Wikipedia’s article on the history of insurance (here) contains a paragraph under the heading Moral Hazard in which only the risks of the insurer are mentioned. People take out fire insurance and then, later, set fire to the house to collect the insurance. Suicide and murder are committed to collect life insurance. People lie on their applications. An article in today’s New York Times on the business page, “Not All Homeowners’ Policies Are Alike,” reminded me of moral hazard once again. It can cut both ways. I’ve noticed years ago that moral hazard is a kind of center of this industry around which it necessarily rotates. Companies are very eager to sell insurance but display a marked reluctance to pay out.
The article tells of the labors of Daniel Schwarcz, a professor at the University of Minnesota Law School, to adopt uniform language in homeowners’ policies. The traditional language evidently insured the buyer against “direct physical loss to property,” but in many policies modified language has been substituted calling for “sudden and accidental direct loss to property.” Under this new clause, according to the article, a homeowner might be denied coverage of damage due to vandalism (not accidental) or the fall of an old tree (not sudden but long in coming). The companies, according to Schwarcz, are rigging the language to aid deniability—of coverage—by the ambiguities introduced by language.

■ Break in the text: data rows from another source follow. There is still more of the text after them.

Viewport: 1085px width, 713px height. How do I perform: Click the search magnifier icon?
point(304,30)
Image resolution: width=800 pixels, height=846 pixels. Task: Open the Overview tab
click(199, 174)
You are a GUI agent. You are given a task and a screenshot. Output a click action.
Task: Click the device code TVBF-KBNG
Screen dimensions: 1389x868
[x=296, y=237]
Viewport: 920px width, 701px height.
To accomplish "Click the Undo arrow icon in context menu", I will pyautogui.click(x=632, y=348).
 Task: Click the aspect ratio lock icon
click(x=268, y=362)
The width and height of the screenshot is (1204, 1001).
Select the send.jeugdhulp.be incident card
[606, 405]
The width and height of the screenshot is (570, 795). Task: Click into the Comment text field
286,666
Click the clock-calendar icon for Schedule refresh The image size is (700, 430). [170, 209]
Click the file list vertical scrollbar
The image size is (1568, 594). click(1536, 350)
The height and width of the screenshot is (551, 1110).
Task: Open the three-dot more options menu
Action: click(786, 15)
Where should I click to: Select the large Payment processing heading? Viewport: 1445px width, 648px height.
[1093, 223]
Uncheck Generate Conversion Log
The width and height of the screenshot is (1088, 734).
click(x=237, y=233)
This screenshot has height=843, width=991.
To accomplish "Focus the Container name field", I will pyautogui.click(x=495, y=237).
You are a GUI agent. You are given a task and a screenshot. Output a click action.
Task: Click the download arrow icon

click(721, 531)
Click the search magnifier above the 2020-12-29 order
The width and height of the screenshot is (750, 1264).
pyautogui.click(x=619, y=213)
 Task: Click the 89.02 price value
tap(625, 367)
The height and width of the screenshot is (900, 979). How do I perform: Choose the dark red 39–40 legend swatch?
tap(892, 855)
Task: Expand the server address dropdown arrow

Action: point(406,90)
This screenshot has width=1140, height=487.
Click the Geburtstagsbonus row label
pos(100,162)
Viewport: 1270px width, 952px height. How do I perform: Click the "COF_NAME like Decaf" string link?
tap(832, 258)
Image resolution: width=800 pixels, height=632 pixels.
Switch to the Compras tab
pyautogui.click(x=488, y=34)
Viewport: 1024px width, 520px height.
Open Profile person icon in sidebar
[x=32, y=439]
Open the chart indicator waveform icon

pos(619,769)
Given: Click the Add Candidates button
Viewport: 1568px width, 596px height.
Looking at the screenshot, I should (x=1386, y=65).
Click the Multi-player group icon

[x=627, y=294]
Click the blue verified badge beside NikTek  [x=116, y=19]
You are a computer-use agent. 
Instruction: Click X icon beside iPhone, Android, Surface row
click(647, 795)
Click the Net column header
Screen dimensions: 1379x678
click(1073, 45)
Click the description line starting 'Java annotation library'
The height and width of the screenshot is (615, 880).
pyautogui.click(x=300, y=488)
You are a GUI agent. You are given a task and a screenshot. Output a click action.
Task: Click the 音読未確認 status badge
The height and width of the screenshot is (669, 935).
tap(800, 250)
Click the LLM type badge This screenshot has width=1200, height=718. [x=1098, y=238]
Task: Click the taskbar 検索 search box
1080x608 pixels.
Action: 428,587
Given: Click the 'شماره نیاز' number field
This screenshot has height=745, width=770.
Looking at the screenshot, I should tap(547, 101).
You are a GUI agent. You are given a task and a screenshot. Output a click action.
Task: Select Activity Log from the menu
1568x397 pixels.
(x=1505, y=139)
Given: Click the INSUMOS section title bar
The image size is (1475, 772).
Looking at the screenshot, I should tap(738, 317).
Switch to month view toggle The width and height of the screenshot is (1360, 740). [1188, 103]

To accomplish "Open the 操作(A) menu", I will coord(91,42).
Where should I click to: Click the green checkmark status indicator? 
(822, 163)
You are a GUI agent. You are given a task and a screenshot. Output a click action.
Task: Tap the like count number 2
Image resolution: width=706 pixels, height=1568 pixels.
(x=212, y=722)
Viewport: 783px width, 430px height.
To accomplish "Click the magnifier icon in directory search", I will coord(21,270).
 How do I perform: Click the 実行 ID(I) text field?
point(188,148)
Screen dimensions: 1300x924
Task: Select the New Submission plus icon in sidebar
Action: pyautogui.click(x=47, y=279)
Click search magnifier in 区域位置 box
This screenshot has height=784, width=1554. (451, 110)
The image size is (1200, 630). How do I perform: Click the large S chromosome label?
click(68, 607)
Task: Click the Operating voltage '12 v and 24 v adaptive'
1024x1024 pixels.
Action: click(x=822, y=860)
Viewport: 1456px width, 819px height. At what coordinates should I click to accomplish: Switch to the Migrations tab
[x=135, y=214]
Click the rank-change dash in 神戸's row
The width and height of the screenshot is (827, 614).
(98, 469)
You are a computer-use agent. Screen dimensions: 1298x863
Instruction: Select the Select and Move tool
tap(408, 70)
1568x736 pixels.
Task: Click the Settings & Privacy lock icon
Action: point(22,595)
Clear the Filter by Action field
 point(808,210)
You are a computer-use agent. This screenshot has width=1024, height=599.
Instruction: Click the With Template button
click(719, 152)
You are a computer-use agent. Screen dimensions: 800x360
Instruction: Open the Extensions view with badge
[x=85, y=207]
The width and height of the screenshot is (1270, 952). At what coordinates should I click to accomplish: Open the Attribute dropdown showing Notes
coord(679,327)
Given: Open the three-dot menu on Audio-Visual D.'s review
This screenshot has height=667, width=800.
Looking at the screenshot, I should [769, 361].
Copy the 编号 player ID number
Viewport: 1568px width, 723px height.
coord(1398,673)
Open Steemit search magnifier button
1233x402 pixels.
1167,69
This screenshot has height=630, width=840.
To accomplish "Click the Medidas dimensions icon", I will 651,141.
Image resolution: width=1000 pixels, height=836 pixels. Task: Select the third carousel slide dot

My 1956 Encyclopedia Britannica tells me that fire insurance, the core of homeowners’ insurance, expanded in the twentieth century to cover damage from wind, water, and explosions. “The expansion of this branch of fire insurance company operation was particularly marked in the United States,” the EB says. Back then already. Now things are changing back—but in a fuzzy sort of way, by means of linguistic changes.
Whereas, I might here underline, the whole foundation of insurance has always been clarity. You’re either alive or dead, and life insurance doesn’t pay out when you’re simply ill. The object insured must be clearly definable: this house, this ship. Ambiguity is best left out of the policies—rather than increased by adding words the meaning of which gets rapidly foggy as soon as real dollars must be handed over.
Moral hazard is implicit in this business when those insured and those insuring are distinct and different entities. Like it or not, an insurance company’s best case scenario is one in which no losses are incurred at all. Therefore the temptation to limit payout is always present within the company—and indeed machinery is also present to keep that payout to a minimum and then, if possible, to delay that payment as long as possible. Whereas the best case for the buyer of insurance is to get paid fully for the loss, promptly, and in a sum equal to the actual replacement value of an equivalent property, in an equivalent neighborhood, today.
Insurance has always had two forms—the commercial and the mutual kind. What we have today is mostly of the former. The latter, mutual societies, once called “friendly societies” and “benevolent societies,” were owned by the members themselves. They made all of the contributions and also decided on controversial payouts. In such cases thinking up schemes under which the company can refuse full or even partial payment will not automatically benefit some bright new fellow hoping soon to become vice president.